Die Erstbeschwerdeführerin war unter dem Namen XXXX seit 24.2.2014 durchgehend im Bundesgebiet gemeldet. Unter diesem Namen waren auch alle Erkenntnisse des Bundesverwaltungsgerichtes erlassen worden und dieser Name war ebenfalls in den Asylverfahren aktenkundig. Somit konnte das Bundesamt nicht von vorne herein davon ausgehen, dass die Beschwerdeführer durch Verwendung eines falschen Namens (bzw. einer anderen Schreibweise) untergetaucht waren bzw. versuchen würden unterzutauchen.
2.2. Beweiswürdigung:
Der Verfahrensgang und die getroffenen Feststellungen ergeben sich aus dem unbestrittenen Inhalt der vorgelegten Verwaltungsakten des Bundesamtes, den Gerichtsakten des Bundesverwaltungsgerichts sowie den Einsichtnahmen in das Zentrale Fremdenregister und Zentrale Melderegister.
2.3. Rechtliche Beurteilung:
2.3.1. Verfahrensrechtliche Voraussetzungen, insbesondere Zuständigkeit:
2.3.1.1. Gemäß § 6 des Bundesverwaltungsgerichtsgesetzes (BVwGG), BGBl. I Nr. 10/2013, entscheidet das Bundesverwaltungsgericht durch Einzelrichter, sofern nicht in Bundes- oder Landesgesetzen die Entscheidung durch Senate vorgesehen ist.
Da in den maßgeblichen gesetzlichen Bestimmungen eine Senatszuständigkeit nicht vorgesehen ist, obliegt in der gegenständlichen Rechtssache die Entscheidung dem nach der jeweils geltenden Geschäftsverteilung des Bundesverwaltungsgerichtes zuständigen Einzelrichter.
Das Verfahren der Verwaltungsgerichte mit Ausnahme des Bundesfinanzgerichtes ist durch das VwGVG geregelt (§ 1 leg.cit.). Gemäß § 58 Abs. 2 VwGVG bleiben entgegenstehende Bestimmungen, die zum Zeitpunkt des Inkrafttretens dieses Bundesgesetzes bereits kundgemacht wurden, in Kraft.

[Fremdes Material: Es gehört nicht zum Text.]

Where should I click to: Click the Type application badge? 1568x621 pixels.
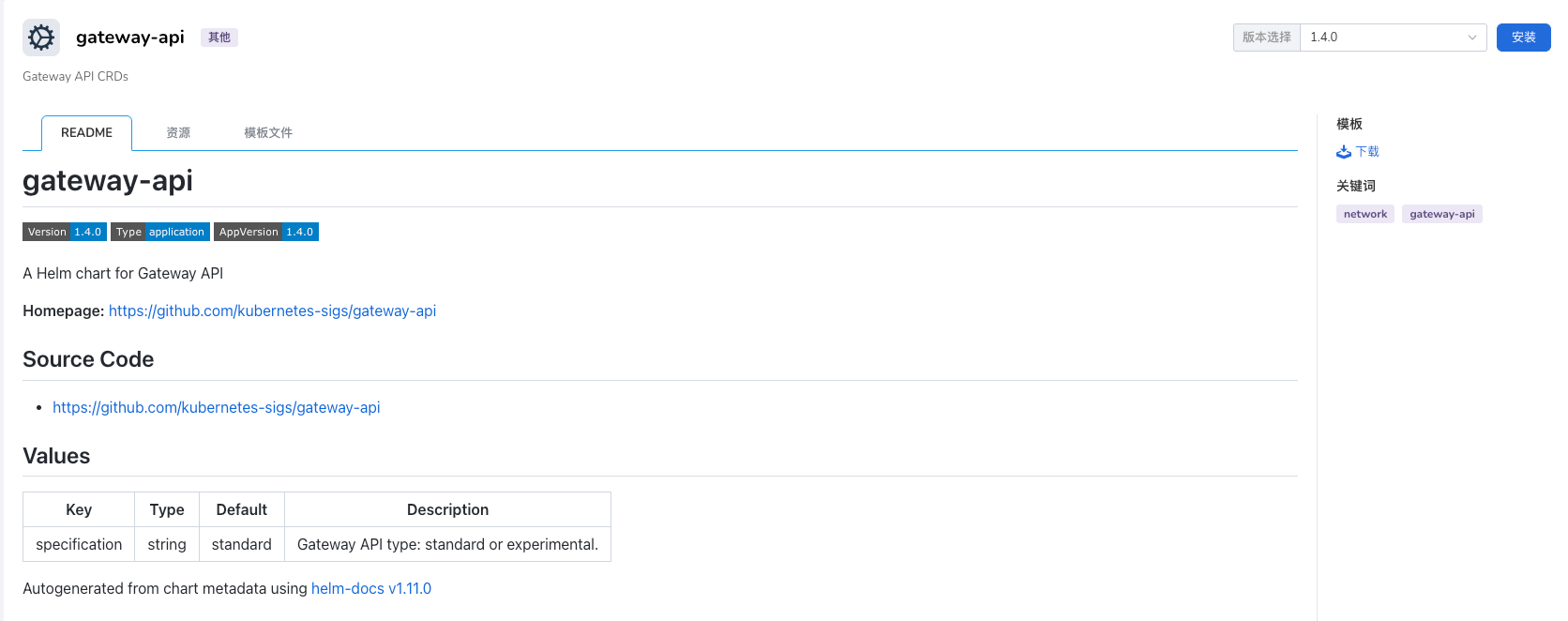click(x=160, y=232)
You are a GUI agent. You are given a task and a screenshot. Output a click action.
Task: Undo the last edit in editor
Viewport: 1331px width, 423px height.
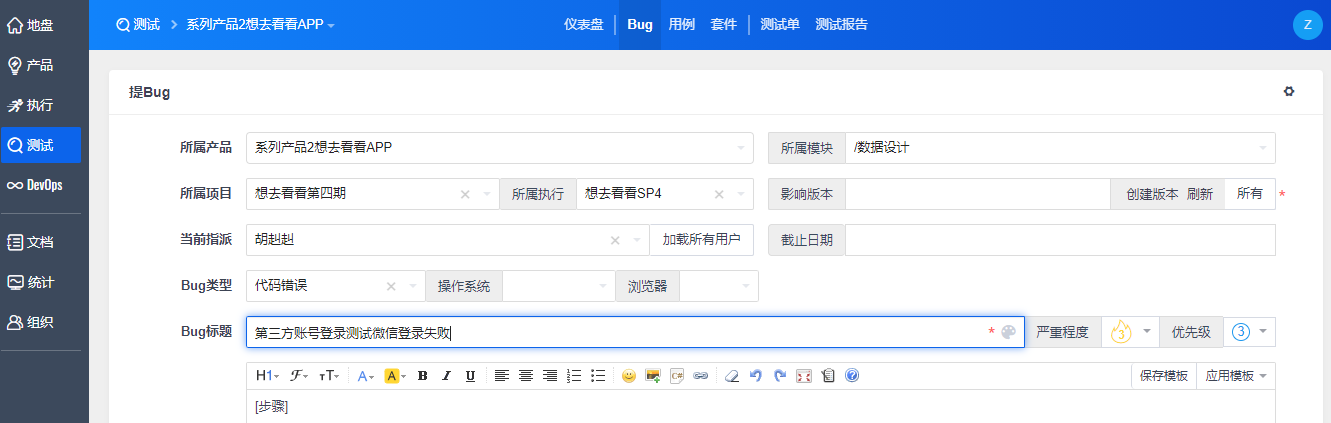click(x=755, y=376)
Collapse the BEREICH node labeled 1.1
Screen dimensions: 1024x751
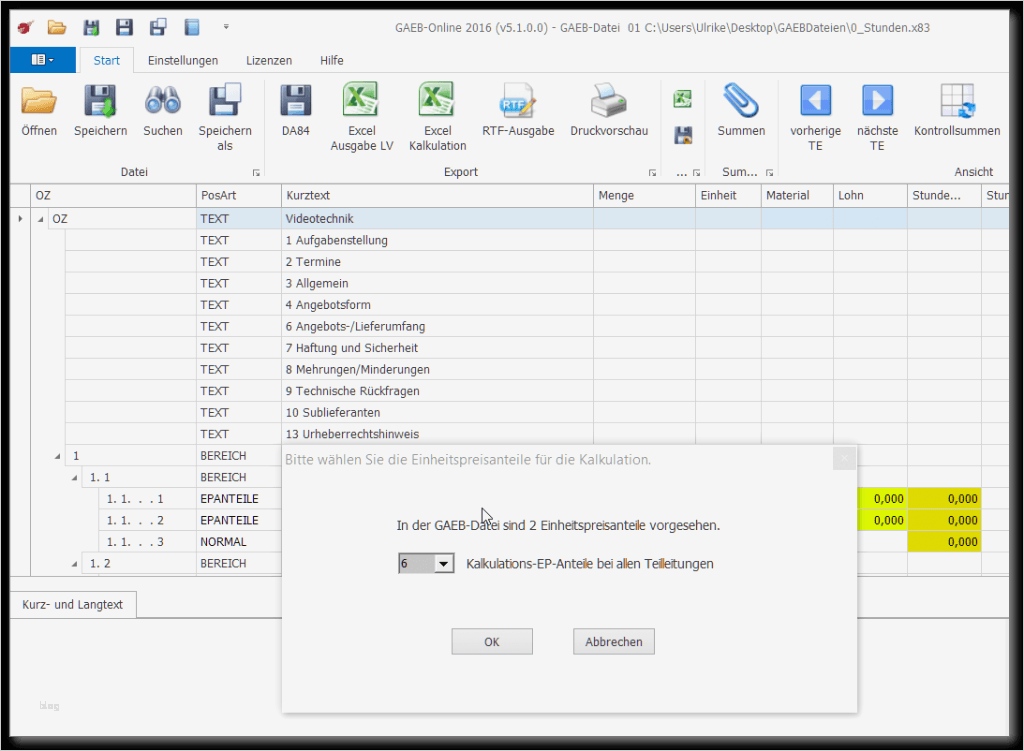73,477
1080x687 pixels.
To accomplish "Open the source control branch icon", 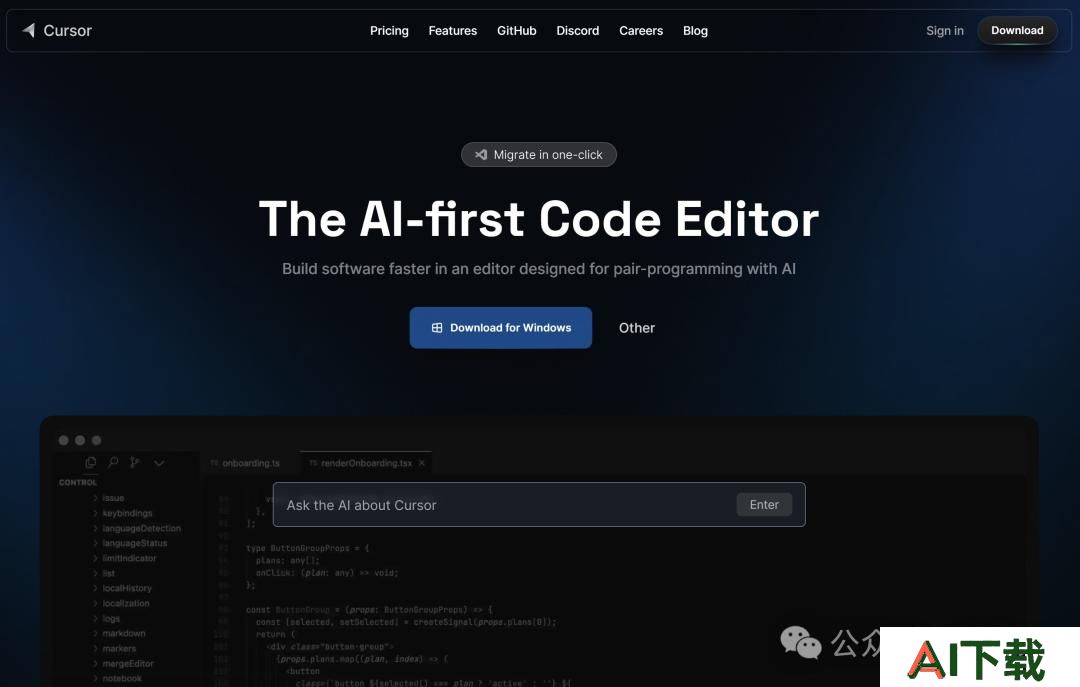I will pyautogui.click(x=135, y=462).
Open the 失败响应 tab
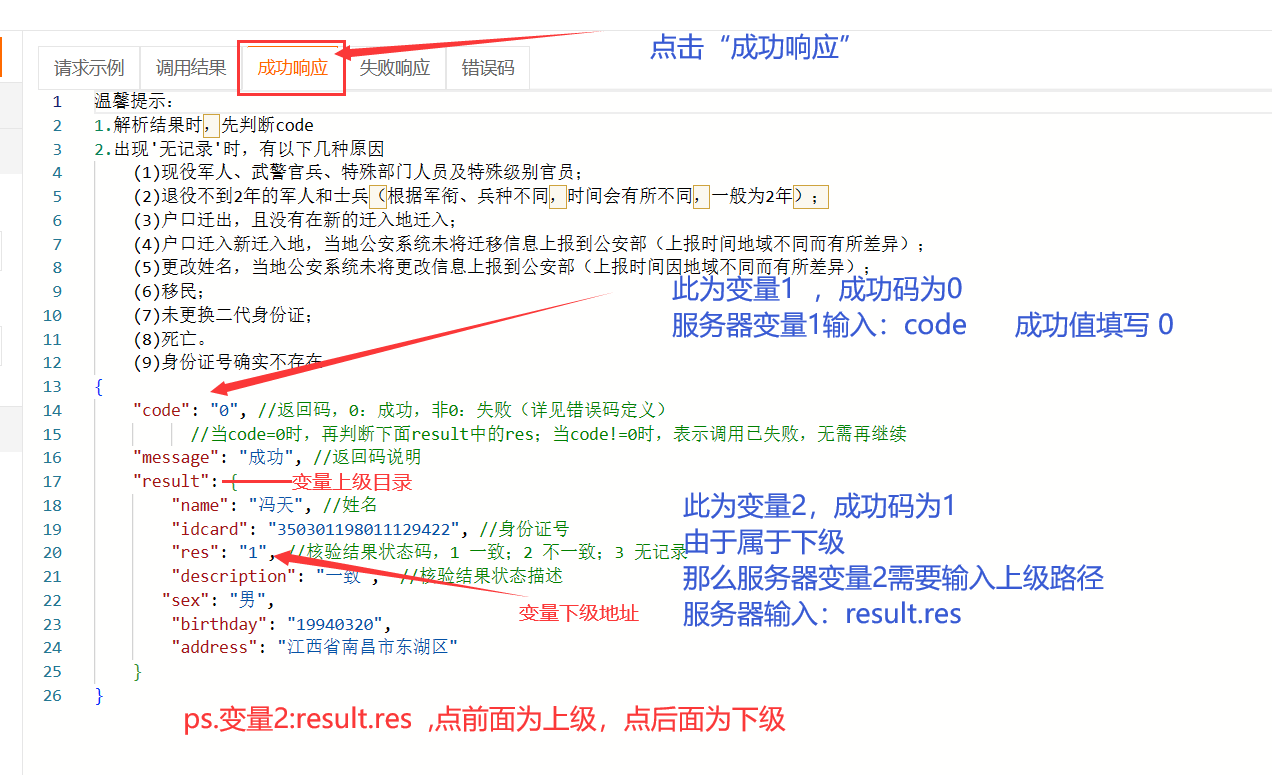1272x775 pixels. 394,68
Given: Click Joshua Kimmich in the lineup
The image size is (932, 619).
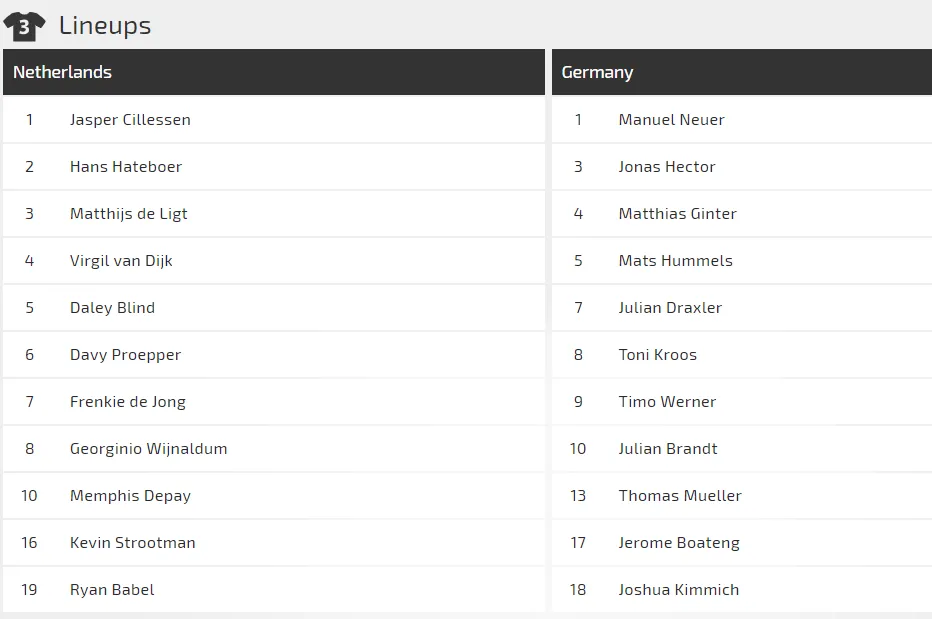Looking at the screenshot, I should [x=679, y=590].
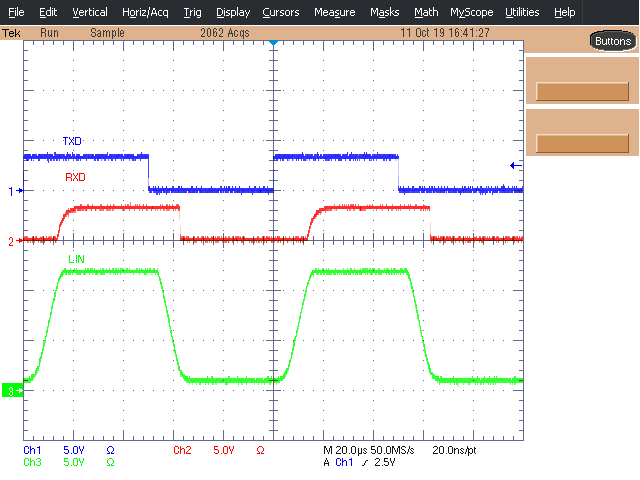This screenshot has height=480, width=640.
Task: Open the File menu
Action: (17, 12)
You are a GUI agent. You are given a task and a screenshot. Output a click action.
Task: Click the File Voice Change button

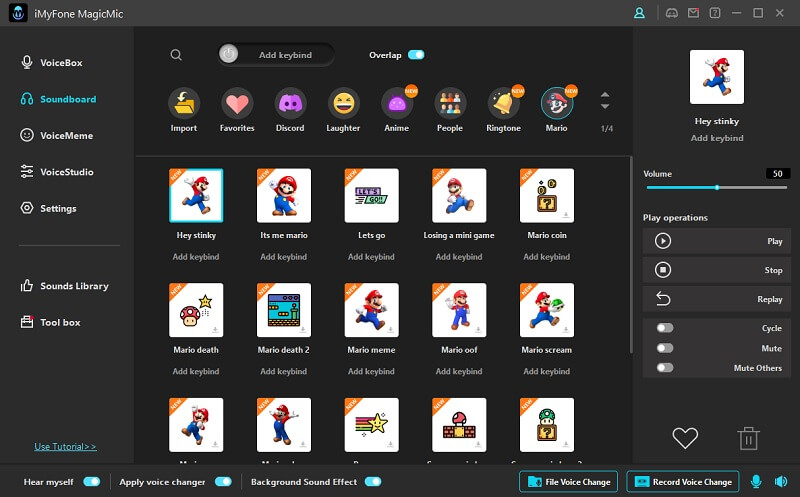569,482
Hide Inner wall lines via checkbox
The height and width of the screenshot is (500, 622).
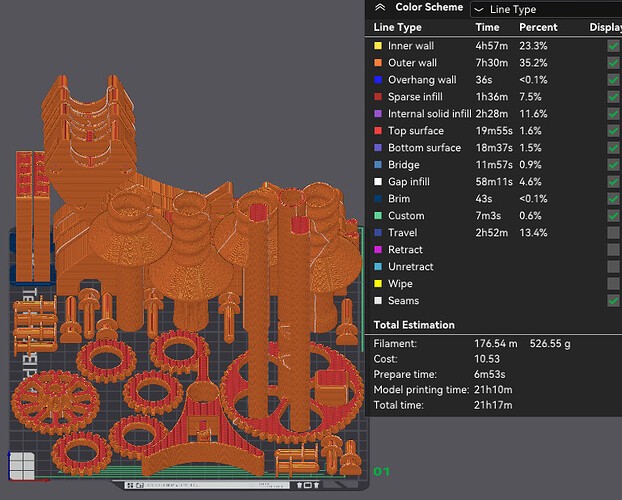tap(613, 46)
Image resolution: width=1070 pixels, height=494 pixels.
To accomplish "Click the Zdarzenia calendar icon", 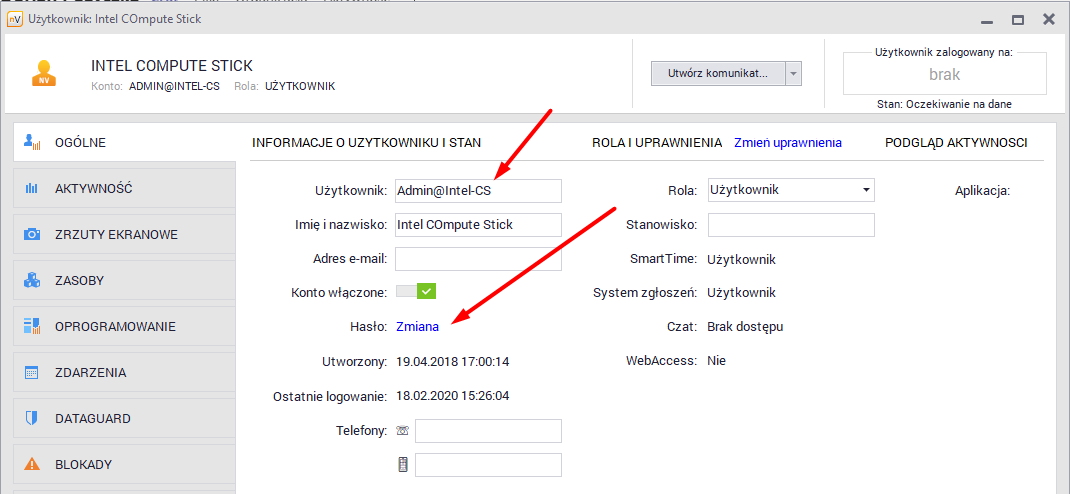I will pyautogui.click(x=31, y=372).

Gemäß § 17 VwGVG sind, soweit in diesem Bundesgesetz nicht anderes bestimmt ist, auf das Verfahren über Beschwerden gemäß Art. 130 Abs. 1 B-VG die Bestimmungen des AVG mit Ausnahme der §§ 1 bis 5 sowie des IV. Teiles, die Bestimmungen der Bundesabgabenordnung, des Agrarverfahrensgesetzes und des Dienstrechtsverfahrens-gesetzes 1984 und im Übrigen jene verfahrensrechtlichen Bestimmungen in Bundes- oder Landesgesetzen sinngemäß anzuwenden, die die Behörde in dem, dem Verfahren vor dem Verwaltungsgericht vorangegangenen Verfahren angewendet hat oder anzuwenden gehabt hätte.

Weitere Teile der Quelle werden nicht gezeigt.